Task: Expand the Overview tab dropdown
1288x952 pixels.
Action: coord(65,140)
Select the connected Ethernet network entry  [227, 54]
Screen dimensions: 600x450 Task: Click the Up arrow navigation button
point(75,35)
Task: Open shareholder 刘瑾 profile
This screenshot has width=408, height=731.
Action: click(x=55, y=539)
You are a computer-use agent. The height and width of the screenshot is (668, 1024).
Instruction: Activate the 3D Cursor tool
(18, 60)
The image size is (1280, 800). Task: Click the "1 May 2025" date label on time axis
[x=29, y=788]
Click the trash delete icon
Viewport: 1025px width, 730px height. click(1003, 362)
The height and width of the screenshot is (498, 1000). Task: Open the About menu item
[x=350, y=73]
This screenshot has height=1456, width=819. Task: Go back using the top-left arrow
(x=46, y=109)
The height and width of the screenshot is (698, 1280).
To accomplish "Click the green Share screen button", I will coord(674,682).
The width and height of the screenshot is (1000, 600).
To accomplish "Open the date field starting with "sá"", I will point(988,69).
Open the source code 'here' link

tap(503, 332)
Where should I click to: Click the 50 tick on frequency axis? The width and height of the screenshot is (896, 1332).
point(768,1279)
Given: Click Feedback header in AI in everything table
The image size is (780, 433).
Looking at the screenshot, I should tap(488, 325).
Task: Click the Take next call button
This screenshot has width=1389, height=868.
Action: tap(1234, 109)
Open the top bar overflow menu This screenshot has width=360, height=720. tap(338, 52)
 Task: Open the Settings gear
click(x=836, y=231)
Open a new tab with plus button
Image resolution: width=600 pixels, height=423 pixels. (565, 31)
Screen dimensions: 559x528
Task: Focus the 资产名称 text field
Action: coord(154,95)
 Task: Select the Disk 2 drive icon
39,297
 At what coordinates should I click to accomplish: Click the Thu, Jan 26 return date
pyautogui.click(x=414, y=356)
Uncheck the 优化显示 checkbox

============================================================

Work required: In the listing above, find the line containing "This screenshot has height=1456, width=819." and the line containing "The width and height of the screenshot is (1000, 600).", then retype both and every line between them exactly, with nothing else.

Solved exercise:
This screenshot has height=1456, width=819. Task: Go back using the top-left arrow
(x=46, y=109)
The height and width of the screenshot is (698, 1280).
To accomplish "Click the green Share screen button", I will coord(674,682).
The width and height of the screenshot is (1000, 600).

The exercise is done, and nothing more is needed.